(Task objective): Set the records down again in full, with every word kept.

(Dataset excerpts):
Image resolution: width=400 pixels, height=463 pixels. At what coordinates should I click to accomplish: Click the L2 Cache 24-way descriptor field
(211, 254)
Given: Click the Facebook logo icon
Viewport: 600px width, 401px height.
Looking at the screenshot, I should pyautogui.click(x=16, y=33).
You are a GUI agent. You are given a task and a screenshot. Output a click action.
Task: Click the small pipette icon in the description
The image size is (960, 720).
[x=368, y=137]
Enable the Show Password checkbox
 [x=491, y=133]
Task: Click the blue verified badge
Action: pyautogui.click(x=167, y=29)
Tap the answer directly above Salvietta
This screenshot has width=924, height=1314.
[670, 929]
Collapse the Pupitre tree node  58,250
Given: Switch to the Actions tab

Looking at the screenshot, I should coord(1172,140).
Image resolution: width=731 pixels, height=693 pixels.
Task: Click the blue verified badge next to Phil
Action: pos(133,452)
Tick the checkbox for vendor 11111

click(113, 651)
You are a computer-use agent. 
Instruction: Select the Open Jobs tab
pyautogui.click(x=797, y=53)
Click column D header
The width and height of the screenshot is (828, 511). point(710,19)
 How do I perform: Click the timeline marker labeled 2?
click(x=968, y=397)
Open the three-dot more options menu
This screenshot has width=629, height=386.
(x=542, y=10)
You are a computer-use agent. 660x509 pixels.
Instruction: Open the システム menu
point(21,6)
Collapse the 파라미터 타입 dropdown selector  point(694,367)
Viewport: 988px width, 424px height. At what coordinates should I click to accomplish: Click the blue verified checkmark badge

(Written reply):
Image resolution: width=400 pixels, height=463 pixels. At what coordinates should I click to accomplish: Click the L2 Cache 24-way descriptor field
(211, 254)
Given: Click the Facebook logo icon
Viewport: 600px width, 401px height.
Looking at the screenshot, I should pyautogui.click(x=16, y=33).
You are a GUI agent. You are given a task and a screenshot. Output a click action.
Task: Click the small pipette icon in the description
The image size is (960, 720).
[x=368, y=137]
Enable the Show Password checkbox
 [x=491, y=133]
Task: Click the blue verified badge
Action: pyautogui.click(x=167, y=29)
Tap the answer directly above Salvietta
This screenshot has width=924, height=1314.
[670, 929]
Collapse the Pupitre tree node  58,250
Given: Switch to the Actions tab

Looking at the screenshot, I should coord(1172,140).
Image resolution: width=731 pixels, height=693 pixels.
Task: Click the blue verified badge next to Phil
Action: pos(133,452)
Tick the checkbox for vendor 11111

click(113, 651)
You are a computer-use agent. 
Instruction: Select the Open Jobs tab
pyautogui.click(x=797, y=53)
Click column D header
The width and height of the screenshot is (828, 511). point(710,19)
 How do I perform: Click the timeline marker labeled 2?
click(x=968, y=397)
Open the three-dot more options menu
This screenshot has width=629, height=386.
(x=542, y=10)
You are a computer-use agent. 660x509 pixels.
Instruction: Open the システム menu
point(21,6)
Collapse the 파라미터 타입 dropdown selector  point(694,367)
Viewport: 988px width, 424px height. At what coordinates should I click to accomplish: Click the blue verified checkmark badge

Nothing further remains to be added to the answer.